Zum anderen ist das Line-up so retro wie unsere Instagram-Feeds und ein großer Teil der »aktuellen« Trends in den Läden. Neunzigerjahre, 2000er, da passen die Hip-Hop-Größen, die ihre ersten Hits in jenen Dekaden hatten, perfekt ins Bild. Allerdings traten sie (leider? glücklicherweise?) nicht vollständig im entsprechenden Look auf. Modisch war das heute Nacht im Vergleich zu Jennifer Lopez vor zwei Jahren, die an der Polestange mal eben ihren pinkfarbenen Rock von sich riss, eine ganz andere Nummer.
Im Grunde war das beste Unterhaltung für die ganze Familie, für jeden was dabei. Auf einigen der Bilder sieht es sogar so aus, als wäre das hier nicht »Los Angeles Rams vs. Cincinatti Bengals« sondern »LA Dadcore vs. Paradiesvögel«. Eminem, Kendrick Lamar und Dr. Dre traten ganz in Schwarz auf, Eminem mit Kapuzenpulli und Bomberjacke, Lamar mit einem goldbehängten Jackett, Dre mit einem Lederblouson, der ihm fast etwas Seniorenhaftes verlieh. 50 Cent hing kopfüber im weißen Muscleshirt mit Stirnband und dicker »50«-Kette, bevor er ebenfalls zu Schwarz wechselte.

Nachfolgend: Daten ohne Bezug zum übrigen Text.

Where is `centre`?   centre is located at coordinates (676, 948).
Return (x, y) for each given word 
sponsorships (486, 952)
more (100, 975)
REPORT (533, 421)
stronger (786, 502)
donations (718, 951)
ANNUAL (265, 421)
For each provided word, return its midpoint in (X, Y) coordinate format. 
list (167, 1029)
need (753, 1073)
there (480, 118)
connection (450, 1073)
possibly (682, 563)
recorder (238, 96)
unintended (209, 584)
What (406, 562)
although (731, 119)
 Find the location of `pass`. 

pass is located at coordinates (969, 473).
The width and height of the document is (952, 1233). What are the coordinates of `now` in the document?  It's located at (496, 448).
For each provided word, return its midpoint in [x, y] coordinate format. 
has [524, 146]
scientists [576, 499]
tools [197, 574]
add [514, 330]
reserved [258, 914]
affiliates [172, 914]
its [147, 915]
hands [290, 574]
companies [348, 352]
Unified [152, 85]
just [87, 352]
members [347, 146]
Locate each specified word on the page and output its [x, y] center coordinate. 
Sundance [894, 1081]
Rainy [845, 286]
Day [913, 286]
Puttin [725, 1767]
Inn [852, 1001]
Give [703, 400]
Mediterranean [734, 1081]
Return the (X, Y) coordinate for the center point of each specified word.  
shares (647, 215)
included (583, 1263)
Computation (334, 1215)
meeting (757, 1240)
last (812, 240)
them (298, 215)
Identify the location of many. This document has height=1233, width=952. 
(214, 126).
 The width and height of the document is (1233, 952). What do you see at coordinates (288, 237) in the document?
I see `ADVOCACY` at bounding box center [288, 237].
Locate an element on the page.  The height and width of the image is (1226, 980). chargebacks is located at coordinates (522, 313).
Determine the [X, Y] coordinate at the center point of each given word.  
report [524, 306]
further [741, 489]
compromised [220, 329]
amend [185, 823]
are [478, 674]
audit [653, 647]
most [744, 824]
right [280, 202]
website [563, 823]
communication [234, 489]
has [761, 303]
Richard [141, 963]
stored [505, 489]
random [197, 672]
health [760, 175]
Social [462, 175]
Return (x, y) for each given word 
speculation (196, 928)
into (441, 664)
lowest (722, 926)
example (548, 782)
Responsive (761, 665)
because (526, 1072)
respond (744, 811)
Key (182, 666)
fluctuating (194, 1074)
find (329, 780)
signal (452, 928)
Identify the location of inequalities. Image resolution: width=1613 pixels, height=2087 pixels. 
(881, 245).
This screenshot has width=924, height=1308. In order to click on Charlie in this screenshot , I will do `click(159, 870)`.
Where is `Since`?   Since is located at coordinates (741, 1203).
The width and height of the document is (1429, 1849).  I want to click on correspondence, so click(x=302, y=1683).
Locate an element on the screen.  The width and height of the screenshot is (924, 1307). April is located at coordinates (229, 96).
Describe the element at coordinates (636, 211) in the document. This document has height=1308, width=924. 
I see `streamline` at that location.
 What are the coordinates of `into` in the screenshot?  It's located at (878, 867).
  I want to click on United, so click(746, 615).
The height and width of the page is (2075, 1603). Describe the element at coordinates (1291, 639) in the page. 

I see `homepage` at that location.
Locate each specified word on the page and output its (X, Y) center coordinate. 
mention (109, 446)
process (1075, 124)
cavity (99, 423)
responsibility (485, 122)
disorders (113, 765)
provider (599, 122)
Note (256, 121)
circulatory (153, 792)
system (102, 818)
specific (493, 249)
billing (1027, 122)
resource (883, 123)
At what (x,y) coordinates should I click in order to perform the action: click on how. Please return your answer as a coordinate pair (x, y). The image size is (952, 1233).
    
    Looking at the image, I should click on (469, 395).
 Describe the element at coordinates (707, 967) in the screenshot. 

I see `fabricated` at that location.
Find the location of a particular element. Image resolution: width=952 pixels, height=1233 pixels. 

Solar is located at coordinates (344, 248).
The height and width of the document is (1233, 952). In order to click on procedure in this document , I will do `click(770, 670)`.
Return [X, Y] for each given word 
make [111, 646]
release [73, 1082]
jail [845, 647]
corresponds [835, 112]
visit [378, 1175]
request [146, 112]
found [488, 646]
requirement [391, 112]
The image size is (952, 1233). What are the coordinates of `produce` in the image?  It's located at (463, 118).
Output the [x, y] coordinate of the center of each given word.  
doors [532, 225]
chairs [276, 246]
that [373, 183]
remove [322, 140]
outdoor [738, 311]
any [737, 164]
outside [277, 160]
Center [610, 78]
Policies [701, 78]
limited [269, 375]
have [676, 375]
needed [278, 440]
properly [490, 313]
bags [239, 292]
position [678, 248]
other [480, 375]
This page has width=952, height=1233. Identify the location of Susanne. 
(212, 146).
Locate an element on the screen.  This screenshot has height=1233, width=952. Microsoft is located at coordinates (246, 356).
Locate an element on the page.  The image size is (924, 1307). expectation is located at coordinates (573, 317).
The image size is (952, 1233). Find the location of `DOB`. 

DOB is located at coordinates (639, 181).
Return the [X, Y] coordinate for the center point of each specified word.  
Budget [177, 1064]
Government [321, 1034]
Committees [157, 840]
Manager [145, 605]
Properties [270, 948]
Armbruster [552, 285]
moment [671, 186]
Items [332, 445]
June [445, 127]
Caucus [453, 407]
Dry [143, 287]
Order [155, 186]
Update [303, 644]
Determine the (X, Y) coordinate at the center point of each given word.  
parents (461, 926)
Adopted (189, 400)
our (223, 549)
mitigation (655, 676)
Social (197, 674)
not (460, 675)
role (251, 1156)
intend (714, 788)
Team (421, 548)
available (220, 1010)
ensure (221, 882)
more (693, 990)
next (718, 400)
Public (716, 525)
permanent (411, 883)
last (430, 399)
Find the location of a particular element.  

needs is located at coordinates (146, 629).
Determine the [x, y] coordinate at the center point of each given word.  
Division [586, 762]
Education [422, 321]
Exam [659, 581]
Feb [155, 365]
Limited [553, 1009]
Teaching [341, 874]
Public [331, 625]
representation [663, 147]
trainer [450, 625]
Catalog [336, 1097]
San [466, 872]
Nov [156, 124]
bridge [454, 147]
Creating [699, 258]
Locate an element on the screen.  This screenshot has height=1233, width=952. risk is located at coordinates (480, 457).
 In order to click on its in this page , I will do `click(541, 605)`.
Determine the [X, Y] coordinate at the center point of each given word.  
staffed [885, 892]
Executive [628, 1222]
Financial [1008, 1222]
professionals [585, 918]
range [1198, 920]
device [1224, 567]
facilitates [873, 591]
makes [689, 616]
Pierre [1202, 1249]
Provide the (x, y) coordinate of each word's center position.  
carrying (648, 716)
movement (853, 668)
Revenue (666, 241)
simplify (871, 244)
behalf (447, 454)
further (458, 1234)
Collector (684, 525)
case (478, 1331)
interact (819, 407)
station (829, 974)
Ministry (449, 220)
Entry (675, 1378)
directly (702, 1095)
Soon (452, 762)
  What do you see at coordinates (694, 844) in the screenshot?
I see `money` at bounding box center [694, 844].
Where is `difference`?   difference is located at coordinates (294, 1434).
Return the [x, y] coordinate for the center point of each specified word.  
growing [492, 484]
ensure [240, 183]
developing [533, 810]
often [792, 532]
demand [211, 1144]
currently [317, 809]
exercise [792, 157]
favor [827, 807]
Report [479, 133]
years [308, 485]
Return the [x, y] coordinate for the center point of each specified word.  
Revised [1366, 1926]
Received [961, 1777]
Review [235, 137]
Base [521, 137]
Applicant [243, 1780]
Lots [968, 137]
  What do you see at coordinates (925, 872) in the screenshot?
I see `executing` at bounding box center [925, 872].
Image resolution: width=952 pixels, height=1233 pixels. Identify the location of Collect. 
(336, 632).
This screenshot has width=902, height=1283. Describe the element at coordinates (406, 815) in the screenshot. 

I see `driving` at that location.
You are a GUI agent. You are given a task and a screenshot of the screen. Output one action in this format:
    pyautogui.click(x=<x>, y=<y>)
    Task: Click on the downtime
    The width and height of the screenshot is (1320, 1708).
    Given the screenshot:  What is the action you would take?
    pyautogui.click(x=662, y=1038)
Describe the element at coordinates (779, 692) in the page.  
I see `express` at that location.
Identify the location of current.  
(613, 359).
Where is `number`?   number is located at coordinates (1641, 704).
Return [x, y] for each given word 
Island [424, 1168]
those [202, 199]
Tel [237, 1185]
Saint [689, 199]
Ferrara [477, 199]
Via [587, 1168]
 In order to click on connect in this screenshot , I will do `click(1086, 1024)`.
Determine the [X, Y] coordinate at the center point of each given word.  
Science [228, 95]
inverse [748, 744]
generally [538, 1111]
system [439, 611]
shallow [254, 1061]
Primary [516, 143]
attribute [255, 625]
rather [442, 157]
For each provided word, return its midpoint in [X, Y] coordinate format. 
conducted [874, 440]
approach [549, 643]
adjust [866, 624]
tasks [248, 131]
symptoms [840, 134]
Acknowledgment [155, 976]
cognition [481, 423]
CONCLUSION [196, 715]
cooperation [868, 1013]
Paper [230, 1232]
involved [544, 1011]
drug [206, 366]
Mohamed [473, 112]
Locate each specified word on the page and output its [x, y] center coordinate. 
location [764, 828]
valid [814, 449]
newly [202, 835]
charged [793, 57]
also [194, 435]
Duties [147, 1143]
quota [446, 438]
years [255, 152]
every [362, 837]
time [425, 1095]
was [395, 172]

Mary J. Blige dagegen – einzige Frau im Ensemble – trat in einem Outfit von Peter Dundas auf, der mal bei Roberto Cavalli angestellt war, und schon für Shakira vor zwei Jahren tätig geworden war. Ein silberner Body mit Leoprint aus Discokugel-Mosaiken. Dazu Cowboyhut, fingerlose Handschuhe und Overkneestiefel im gleichen Look. Irgendwo zwischen »Rodeo meets Bling-Bling« für alle Zuschauer, deren Adrenalinspiegel in der Halbzeitpause immer ein bisschen abzusinken droht. Dazu Snoop Dogg an ihrer Seite, der wahrscheinlich einzige Mann auf dieser Welt, der mit 50 ernsthaft einen blauen Mandala-Strampler mit gelben Kontraststreifen tragen kann (wobei das blaue Paisley-Muster eine Referenz an die Gang Rollin' 20's Crips ist, in der Snoop Dogg in seiner Jugend Mitglied war). Allein für diese Bandbreite möchte man eigentlich die nächsten Jahre immer mehrere Künstler auf dieser Bühne haben.
Kanye West übrigens, der mit seinen Kindern auf der Tribüne saß, kommentierte das Geschehen eifrig. Seine bisherige Anzahl von Superbowl-Auftritten: null.